*** DATA SHOWN ***

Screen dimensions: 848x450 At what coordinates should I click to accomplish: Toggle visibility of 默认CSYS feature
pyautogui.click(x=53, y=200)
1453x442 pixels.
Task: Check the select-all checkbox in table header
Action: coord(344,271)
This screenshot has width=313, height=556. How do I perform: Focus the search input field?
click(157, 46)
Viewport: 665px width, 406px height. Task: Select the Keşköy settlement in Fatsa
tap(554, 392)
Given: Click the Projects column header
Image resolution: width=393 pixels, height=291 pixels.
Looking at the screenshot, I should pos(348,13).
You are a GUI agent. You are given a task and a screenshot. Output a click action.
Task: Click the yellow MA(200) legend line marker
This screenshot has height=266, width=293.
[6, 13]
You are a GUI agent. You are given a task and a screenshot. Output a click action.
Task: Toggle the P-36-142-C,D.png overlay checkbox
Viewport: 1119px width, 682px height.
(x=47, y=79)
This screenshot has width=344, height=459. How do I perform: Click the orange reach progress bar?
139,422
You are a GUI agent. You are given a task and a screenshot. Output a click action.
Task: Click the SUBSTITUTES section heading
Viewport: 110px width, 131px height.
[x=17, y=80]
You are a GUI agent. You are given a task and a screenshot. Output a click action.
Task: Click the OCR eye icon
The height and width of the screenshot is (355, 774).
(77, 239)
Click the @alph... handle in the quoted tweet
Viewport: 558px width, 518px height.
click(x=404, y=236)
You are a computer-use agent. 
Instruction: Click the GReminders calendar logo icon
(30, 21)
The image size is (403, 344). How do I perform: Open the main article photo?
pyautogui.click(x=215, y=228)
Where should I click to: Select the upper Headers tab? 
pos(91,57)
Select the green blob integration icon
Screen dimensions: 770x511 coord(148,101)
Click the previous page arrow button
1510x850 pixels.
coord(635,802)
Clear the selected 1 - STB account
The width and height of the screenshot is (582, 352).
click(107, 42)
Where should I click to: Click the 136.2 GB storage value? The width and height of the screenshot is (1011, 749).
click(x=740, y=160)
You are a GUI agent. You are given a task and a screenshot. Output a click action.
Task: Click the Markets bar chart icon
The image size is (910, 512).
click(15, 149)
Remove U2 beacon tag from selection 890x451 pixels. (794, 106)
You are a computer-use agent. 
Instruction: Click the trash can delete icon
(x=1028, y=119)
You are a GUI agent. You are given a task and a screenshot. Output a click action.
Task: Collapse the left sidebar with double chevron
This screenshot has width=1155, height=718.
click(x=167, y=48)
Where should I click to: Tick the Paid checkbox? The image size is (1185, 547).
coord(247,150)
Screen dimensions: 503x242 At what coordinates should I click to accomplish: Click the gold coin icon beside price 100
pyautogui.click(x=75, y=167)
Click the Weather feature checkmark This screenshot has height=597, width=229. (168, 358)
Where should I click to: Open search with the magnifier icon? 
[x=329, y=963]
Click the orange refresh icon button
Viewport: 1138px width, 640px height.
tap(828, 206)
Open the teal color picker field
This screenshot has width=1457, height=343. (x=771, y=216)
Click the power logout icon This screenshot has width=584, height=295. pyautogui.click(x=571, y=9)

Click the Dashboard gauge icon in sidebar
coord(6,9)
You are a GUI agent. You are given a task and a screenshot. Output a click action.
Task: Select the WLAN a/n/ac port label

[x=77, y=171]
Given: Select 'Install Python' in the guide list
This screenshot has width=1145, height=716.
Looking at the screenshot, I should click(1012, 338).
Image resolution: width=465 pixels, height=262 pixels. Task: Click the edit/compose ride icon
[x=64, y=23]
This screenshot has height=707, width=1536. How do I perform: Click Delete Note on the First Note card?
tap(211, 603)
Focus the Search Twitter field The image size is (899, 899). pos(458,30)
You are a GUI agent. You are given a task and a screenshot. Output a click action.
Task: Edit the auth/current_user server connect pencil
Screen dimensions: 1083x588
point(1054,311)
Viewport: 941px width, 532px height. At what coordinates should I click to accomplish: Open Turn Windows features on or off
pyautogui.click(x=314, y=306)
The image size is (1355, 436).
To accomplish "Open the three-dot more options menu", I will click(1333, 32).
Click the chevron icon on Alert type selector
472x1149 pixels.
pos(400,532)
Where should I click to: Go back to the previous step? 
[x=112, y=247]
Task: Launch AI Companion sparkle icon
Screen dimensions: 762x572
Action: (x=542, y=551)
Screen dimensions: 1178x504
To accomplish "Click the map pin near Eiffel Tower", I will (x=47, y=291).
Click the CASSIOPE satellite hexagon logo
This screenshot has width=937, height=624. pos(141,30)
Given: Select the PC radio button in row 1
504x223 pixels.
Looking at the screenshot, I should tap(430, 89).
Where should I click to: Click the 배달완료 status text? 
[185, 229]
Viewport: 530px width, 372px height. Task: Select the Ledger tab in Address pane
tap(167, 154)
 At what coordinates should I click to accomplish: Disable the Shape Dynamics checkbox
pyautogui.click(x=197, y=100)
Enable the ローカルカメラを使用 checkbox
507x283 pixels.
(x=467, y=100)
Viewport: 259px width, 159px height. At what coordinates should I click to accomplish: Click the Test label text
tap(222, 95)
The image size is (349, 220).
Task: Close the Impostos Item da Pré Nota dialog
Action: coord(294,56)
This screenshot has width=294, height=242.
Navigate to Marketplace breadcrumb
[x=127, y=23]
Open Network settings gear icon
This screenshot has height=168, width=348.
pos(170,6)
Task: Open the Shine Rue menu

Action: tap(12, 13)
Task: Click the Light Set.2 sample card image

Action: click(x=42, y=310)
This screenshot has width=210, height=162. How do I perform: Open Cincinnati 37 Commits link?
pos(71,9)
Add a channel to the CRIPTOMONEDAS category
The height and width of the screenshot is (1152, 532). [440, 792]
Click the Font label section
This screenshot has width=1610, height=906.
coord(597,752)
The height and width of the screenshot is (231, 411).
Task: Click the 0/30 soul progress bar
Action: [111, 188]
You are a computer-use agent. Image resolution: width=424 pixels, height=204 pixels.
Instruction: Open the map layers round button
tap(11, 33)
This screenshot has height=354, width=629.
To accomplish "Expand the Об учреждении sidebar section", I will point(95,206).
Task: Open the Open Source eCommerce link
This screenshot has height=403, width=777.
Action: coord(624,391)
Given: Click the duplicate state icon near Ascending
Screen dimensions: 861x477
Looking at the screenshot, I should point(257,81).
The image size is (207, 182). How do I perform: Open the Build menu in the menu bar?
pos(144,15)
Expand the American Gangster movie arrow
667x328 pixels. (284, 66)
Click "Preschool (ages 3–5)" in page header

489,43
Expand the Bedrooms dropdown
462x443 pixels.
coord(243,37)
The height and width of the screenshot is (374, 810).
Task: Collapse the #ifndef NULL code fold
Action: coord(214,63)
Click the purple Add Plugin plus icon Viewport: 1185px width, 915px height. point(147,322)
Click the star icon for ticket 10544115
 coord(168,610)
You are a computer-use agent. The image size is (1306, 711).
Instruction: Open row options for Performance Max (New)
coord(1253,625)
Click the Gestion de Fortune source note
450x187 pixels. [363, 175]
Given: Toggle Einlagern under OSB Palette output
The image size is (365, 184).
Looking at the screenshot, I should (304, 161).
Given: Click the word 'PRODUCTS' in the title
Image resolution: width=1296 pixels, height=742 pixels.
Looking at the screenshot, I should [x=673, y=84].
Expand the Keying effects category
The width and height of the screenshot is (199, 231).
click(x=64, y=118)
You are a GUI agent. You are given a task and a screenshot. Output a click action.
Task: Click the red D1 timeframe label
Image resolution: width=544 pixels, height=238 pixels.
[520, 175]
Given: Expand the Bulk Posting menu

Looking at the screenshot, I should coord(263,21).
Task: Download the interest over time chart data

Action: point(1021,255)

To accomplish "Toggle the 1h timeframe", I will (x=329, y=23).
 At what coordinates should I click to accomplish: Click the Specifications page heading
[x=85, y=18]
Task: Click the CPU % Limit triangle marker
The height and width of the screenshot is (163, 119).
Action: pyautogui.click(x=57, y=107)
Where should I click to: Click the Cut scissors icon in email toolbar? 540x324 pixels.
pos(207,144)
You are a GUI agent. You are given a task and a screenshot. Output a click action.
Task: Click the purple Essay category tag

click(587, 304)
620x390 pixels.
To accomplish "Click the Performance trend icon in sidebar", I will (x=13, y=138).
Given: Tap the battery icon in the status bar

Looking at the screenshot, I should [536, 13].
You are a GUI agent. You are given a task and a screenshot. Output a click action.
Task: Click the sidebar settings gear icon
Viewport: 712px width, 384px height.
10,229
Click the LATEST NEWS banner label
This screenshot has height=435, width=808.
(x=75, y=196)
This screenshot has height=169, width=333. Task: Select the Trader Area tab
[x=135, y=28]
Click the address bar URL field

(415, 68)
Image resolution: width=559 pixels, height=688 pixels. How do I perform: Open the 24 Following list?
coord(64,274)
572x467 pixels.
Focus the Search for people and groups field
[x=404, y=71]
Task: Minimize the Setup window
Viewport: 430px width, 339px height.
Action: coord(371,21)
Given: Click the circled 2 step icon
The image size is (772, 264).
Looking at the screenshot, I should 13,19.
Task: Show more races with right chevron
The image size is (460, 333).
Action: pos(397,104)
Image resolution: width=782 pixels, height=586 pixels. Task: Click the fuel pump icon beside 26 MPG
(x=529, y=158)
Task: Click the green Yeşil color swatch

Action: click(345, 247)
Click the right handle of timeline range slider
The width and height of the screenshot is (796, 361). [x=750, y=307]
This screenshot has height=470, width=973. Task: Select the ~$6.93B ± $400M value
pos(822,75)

*** End of DATA SHOWN ***

WHAT IS REQUIRED: Please go line by line through the records above, copying each one that holds the string "timeframe".

RESULT:
Task: Click the red D1 timeframe label
To accomplish "Toggle the 1h timeframe", I will (x=329, y=23).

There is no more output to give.